Here’s a puzzle for you: What do advertising and promotion managers have in common with construction helpers, carpenter helpers, stucco masons, typists, textile machine workers, and people who operate drilling and boring machines?
Answer: They’re all working in areas where U.S. jobs are disappearing the fastest, according to a special report from 24/7 Wall Street.
Moreover, of all those categories, advertising and promotions is the worst, having shed 65% of all jobs over the past decade. “No occupation has lost a higher proportion of its jobs than advertising and promotions managers,” the report claims.
You're better off working in a textile mill, running a drill press, or hauling two-by-fours for a carpenter than you are if you pursue a career in advertising.
I’m guessing that if you’re reading this blog you’ve already jumped on board the inbound marketing train, so maybe you won’t be too shocked by yet another piece of evidence demonstrating that the old way of doing things is becoming extinct.
Nevertheless, this report shows just how quickly the world is changing.
A Permanent Shift
A lot of the job categories that have suffered over the past decade did so because of the recession and slow economic growth. In theory, some of those lost jobs will come back as the economy improves.
But the loss of jobs in advertising speaks to something else altogether. Unlike, say, jobs building houses, jobs in advertising aren’t coming back.
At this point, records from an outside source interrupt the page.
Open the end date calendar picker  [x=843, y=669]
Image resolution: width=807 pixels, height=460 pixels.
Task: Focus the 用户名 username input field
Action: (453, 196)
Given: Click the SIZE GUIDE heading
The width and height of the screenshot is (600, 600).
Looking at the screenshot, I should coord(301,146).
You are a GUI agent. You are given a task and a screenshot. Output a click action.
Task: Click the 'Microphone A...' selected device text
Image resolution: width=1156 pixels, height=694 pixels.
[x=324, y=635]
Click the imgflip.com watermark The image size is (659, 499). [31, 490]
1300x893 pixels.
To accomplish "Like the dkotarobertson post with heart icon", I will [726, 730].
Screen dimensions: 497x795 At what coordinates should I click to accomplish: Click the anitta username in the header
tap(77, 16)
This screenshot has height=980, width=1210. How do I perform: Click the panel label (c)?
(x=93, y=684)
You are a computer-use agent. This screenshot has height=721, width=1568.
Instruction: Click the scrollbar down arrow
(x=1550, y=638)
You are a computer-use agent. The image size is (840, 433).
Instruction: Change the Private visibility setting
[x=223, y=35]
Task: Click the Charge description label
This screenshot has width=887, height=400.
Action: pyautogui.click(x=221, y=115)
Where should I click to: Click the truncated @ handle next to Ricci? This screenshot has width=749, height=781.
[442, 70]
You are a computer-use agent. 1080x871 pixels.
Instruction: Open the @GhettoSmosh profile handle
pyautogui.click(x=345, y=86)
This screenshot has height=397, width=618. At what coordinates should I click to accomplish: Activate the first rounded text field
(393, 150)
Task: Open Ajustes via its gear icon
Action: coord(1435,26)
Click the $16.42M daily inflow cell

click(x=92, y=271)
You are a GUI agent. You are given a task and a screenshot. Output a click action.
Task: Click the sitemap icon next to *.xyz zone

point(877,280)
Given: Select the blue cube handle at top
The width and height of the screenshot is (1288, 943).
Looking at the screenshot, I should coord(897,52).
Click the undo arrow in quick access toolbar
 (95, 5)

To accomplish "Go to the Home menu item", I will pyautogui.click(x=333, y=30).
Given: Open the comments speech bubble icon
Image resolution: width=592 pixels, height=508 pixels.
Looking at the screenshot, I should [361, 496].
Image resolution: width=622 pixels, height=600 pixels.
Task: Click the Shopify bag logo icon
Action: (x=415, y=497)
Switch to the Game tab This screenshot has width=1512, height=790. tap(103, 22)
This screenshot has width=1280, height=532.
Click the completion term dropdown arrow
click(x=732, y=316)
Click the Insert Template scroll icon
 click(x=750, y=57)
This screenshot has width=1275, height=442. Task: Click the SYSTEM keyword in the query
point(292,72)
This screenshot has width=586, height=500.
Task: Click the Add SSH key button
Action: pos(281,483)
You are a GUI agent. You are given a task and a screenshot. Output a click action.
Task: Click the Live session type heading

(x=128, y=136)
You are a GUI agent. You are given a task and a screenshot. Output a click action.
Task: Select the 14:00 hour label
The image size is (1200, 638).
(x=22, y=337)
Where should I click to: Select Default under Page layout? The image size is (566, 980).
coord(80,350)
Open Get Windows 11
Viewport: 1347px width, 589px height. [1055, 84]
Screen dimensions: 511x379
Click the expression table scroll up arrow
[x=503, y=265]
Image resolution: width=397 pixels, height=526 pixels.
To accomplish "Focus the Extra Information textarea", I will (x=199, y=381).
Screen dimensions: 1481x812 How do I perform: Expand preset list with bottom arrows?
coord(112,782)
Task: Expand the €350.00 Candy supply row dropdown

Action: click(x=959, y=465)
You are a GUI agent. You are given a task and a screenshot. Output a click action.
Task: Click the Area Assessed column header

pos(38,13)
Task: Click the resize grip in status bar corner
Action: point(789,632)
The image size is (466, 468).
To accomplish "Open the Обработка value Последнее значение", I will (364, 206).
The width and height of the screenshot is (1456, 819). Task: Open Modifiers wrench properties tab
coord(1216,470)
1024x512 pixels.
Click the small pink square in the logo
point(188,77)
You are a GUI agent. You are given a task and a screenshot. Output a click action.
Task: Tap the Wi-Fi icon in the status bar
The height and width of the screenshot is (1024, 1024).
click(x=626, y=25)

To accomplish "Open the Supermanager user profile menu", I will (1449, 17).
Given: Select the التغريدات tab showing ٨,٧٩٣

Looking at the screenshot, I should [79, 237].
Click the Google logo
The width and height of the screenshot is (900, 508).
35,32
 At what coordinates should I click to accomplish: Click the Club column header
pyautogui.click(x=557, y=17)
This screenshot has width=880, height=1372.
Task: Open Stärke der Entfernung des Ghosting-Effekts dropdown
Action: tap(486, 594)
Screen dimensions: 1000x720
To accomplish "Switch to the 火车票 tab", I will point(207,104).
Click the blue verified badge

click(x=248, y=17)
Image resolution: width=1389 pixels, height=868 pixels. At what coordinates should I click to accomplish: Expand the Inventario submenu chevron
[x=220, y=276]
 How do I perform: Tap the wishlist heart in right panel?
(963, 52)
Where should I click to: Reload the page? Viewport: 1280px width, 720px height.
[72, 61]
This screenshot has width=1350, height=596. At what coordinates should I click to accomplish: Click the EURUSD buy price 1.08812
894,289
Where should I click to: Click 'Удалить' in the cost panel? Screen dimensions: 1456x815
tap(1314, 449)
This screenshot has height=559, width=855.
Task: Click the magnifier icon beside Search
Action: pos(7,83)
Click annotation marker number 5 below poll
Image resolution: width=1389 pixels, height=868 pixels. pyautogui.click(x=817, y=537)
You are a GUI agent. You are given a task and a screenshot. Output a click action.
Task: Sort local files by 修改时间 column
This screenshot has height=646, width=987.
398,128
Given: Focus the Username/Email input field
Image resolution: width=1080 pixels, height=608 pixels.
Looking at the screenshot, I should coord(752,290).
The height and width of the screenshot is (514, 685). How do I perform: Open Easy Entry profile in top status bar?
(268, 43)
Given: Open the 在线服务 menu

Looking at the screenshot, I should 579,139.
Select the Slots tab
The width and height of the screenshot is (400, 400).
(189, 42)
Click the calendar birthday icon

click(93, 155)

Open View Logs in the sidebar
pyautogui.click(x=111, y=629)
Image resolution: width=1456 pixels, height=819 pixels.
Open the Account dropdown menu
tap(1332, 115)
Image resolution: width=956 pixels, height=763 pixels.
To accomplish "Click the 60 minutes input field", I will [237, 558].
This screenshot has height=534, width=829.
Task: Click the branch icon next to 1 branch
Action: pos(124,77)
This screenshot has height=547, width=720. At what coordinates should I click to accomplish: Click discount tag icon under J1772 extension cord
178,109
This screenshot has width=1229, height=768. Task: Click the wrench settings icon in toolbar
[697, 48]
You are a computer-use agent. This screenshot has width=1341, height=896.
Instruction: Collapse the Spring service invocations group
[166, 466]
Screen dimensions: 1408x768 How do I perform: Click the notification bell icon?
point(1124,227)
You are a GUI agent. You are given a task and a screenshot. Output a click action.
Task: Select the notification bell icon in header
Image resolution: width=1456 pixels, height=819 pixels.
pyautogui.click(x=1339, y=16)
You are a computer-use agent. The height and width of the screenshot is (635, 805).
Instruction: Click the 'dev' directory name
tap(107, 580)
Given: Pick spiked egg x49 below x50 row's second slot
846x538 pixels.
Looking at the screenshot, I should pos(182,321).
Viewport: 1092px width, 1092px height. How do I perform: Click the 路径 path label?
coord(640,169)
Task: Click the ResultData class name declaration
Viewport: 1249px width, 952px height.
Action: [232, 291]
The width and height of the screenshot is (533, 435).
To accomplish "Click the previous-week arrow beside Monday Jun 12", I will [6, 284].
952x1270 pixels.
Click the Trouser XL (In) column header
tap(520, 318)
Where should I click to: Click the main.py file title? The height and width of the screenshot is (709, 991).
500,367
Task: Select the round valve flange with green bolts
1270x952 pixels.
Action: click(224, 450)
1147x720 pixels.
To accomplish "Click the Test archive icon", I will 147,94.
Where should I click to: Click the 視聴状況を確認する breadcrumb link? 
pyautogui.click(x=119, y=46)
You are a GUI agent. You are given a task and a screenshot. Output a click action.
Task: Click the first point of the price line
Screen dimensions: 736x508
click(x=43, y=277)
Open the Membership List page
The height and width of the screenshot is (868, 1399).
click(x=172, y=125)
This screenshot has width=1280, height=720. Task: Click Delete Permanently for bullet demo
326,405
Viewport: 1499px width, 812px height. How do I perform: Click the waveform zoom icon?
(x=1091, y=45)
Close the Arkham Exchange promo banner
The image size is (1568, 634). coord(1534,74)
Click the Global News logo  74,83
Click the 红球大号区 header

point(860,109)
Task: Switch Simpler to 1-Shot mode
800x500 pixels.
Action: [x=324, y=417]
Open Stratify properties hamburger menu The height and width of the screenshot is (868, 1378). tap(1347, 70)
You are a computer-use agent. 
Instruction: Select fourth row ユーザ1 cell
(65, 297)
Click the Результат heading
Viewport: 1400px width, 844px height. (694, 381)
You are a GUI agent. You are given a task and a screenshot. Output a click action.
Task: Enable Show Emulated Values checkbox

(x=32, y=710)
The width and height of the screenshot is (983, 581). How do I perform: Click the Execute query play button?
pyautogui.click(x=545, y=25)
Advertising and promotion managers are people who plan ad campaigns and decide where to make media buys. A decade ago, there were about 81,000 of these jobs in the U.S. As of 2012, that number had fallen to just over 28,000.
“Likely a major factor in the decline of such positions has been the decline of advertising in print media, such as newspapers,” the report states.
That decline in advertising in newspapers and other print publications has been well documented. That situation is never going to get better. It is only going to deteriorate.
It's Not Just Print
This issue, however, goes beyond print publications. The real problem involves advertising itself, which simply does not work as well as it used to, no matter what platform it’s on. That’s the gist of The Naked Brand, a documentary made by Jeff Rosenblum, the CEO of Questus, a digital marketing agency.
Of course the waning power of advertising has huge implications for marketers. It means we need to move away from interruptive and more traditional tactics -- advertising, billboards, direct mail -- and embrace new ways of attracting customers by creating content that has real value.
According to the 24/7 Wall Street report, more than 50,000 jobs in advertising and promotion have vanished over the past decade. That’s the bad news. The good news is that the next wave of marketing, the inbound wave, is creating huge opportunities.
To ride that wave, you need to think less about putting ads next to content and think more about creating the content itself.